Kildee Supports Ethanol Bill to Promote Energy Independence
H.R. 4744 Would Call for Inclusion of 10% Renewable Fuel in All Gasoline Sold in U.S.
WASHINGTON - Congressman Dale E. Kildee (D-MI) announced his support today for a bill that would help reduce America's dependence on foreign oil. Kildee is an original cosponsor of H.R. 4774, introduced by Congressman Fred Upton (R-MI), which would require that all gasoline sold to motor vehicles in the United States contain at least 10% renewable fuel by 2012 Upton and Kildee are Co-Chairs of the Congressional Automotive Caucus.
"In his State of the Union address, President Bush said America is addicted to oil,'" said Kildee. "If we really want to end our dependence on foreign oil, we can accomplish it by ensuring that renewable resources play a bigger role in fueling our vehicles. This legislation will cut down on foreign oil consumption, create more jobs here in Michigan, help clean up our environment, and take another step toward true energy security. This bill is a good start."
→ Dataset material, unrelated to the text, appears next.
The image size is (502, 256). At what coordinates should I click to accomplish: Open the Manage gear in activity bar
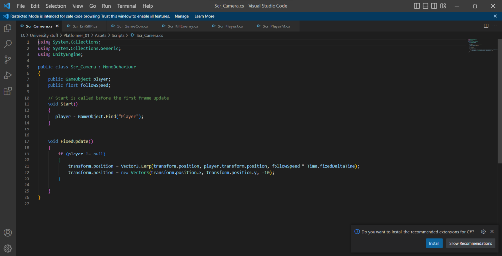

Ethanol, one such renewable resource, has been used as a blend with gasoline since the 1970s and helps produce cleaner emissions from automobiles. It decreases the fuel's cost, increases its octane rating and cuts down on environmentally harmful emissions. Ethanol and its byproducts represent a wide array of economic opportunities for Michigan, merging agriculture and the manufacturing sectors to create jobs. Caro, Michigan, in Congressman Kildee's district, is home to Michigan's only fully operational ethanol plant, although four more - in Riga Township, Lake Odessa, Albion and Maryville - are in the process of being built.
E10 ethanol, a common blend of 10% ethanol and 90% gasoline, can achieve an immediate and significant gasoline savings in the United States. All gasoline powered vehicles in the U.S. can currently operate on E10 without modification. E10 fuel is also safe for small engines like motorcycles, lawn mowers, boars, personal watercraft, all-terrain vehicles, and more. Current federal fuel specifications (EPA) allow for up to 10% ethanol blends, but making 10% the mandatory amount would save roughly 300,000,000 barrels of oil a year, based on current consumption.
H.R. 4774 has been referred to the House Committee on Energy and Commerce.